На губах Горчакова скользнула ироническая усмешка:

— Германский рейхсканцлер такой же миротворец, как факельщик у стога сена...

В Санкт-Петербурге российскую делегацию встретили граф Игнатьев и Жомини. Настроение у Горчакова мрачное. Игнатьев обронил со вздохом:

— Могу констатировать, ваше сиятельство, Берлинский договор сделан под австро-английским соусом.

Канцлер остановился, посмотрел на Игнатьева, затем перевёл глаза на Жомини:

— Господа, начинается новый виток в восточном вопросе. С сожалением оставляю его своим преемникам.

Эпилог

Ещё не просохли чернила под Берлинским трактатом и не выветрился едкий лапах табака из зала заседаний конгресса, а из Дунайской армии в Санкт-Петербург был отозван генерал Гурко.

Отъезжал в неведении, какое назначение его ожидает. Всякое предполагал, пока ехал. Больше всего склонялся к мысли, что пошлют его на Кавказ, где не всё ещё было спокойно и мирно.

По прибытии в Санкт-Петербург явился в военное ведомство, но не внёс ясности военный министр. Дмитрий Алексеевич только и сказал, что Гурко затребован в столицу самим государем.

Иосиф Владимирович и дома как следует не побыл, с сыном не успел повидаться, как был вызван во дворец к императору.

Александр Второй принял генерала немедленно, едва адъютант доложил о нём.

Когда Гурко вошёл в просторный кабинет императора, государь стоял у письменного стола. Не предложив сесть, повёл разговор. И был он непродолжительным и весьма доброжелательным.

— Иосиф Владимирович, — сказал Александр, — когда я предложил великому князю назначить вас командовать в Дунайской армии гвардией, вы оправдали моё доверие и под Плевной, и в преодолении зимних Балкан.
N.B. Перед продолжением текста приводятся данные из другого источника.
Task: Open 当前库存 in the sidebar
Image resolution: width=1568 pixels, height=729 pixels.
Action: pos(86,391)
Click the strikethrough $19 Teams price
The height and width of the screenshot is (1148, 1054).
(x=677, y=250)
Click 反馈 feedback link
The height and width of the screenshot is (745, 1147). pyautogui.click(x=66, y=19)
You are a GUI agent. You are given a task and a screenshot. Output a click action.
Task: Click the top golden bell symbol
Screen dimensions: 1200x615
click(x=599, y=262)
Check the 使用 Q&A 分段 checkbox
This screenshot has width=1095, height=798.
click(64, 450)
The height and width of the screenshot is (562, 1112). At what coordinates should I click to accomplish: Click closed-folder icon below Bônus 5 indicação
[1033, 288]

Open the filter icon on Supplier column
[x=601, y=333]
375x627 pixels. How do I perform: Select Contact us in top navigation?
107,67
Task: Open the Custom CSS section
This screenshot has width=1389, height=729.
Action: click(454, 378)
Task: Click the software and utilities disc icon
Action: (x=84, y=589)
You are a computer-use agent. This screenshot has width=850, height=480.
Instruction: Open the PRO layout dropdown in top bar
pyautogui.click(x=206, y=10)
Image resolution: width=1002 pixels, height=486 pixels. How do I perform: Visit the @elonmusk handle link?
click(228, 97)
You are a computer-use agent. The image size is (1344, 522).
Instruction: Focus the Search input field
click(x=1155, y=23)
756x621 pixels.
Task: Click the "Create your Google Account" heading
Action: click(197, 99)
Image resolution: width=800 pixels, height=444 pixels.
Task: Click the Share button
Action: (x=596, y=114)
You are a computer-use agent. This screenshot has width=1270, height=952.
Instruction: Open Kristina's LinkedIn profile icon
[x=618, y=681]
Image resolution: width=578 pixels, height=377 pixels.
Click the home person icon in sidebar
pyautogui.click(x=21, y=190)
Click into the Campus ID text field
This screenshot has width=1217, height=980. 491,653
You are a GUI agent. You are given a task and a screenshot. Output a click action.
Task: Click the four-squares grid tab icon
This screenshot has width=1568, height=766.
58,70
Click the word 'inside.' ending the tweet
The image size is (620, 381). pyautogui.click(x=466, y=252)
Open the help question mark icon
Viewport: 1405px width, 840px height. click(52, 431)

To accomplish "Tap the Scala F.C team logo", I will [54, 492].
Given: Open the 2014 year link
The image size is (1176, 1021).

И не ваша вина, что гвардия остановилась под Стамбулом. Видит Бог, я не желал этого... — Император задумался, потом снова заговорил: — Сегодня я назначаю вас помощником главнокомандующего войсками гвардии в Петербурге и Петербургского военного округа. В это время, когда зараза нигилизма и бомбизма проникла в наше общество, я вверяю вам гвардию столицы. Убеждён, вы верно будете служить престолу и Отечеству.

Пожалуй, ни у кого не возникало вопроса, почему царский выбор пал на Гурко. В верности присяге и честности Иосифа Владимировича никто не сомневался. Он был твёрдым сторонником единства России и служил ей как в царствование Александра Второго, так и Александра Третьего.